_Items from a data collection_:

------------------------------------------------------------

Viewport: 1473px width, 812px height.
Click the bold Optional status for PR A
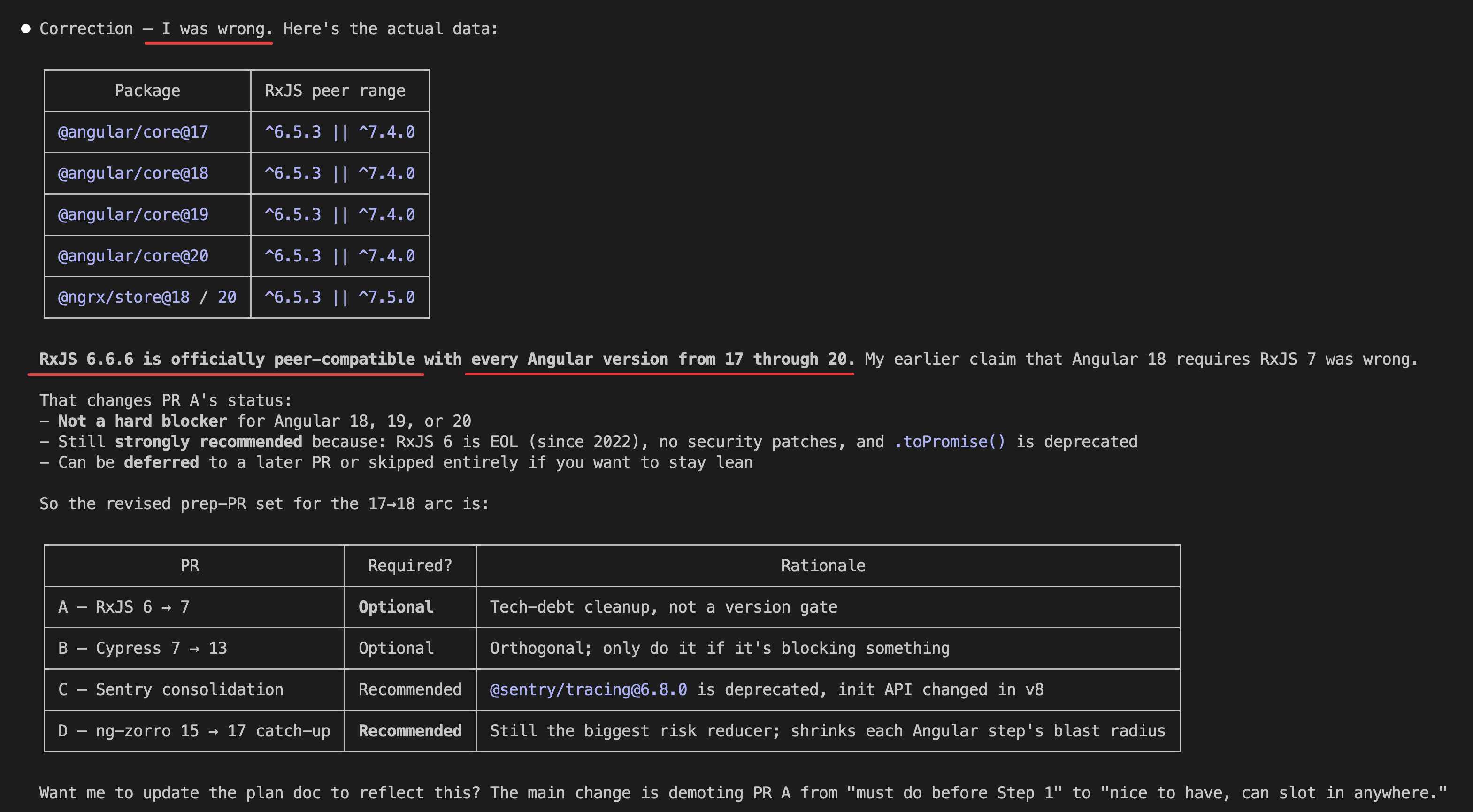pyautogui.click(x=396, y=607)
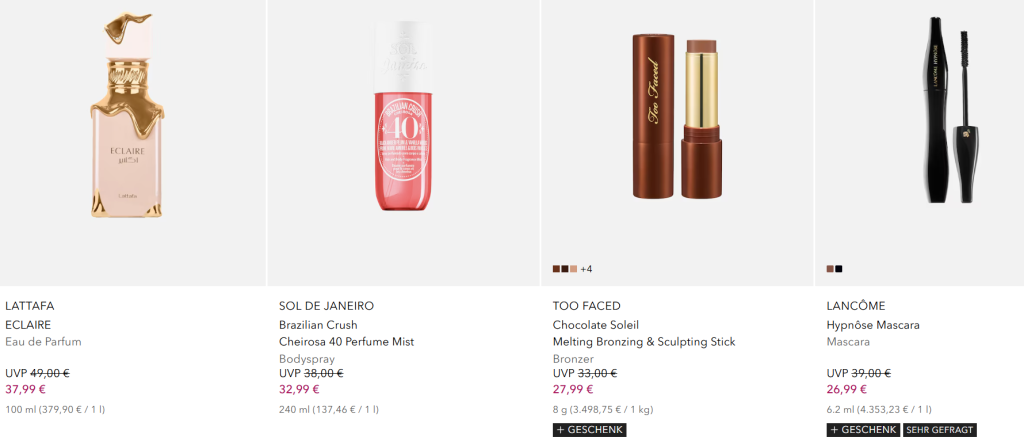The width and height of the screenshot is (1024, 441).
Task: Open Brazilian Crush Cheirosa 40 product title
Action: (346, 333)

------------------------------------------------------------

_Goal_:
Copy out every line of the items above word for word, leaving out the pictures.

_Solution for this problem_:
Viewport: 1473px width, 812px height.
Click the bold Optional status for PR A
pyautogui.click(x=396, y=607)
The width and height of the screenshot is (1024, 441).
Task: Open Brazilian Crush Cheirosa 40 product title
Action: (346, 333)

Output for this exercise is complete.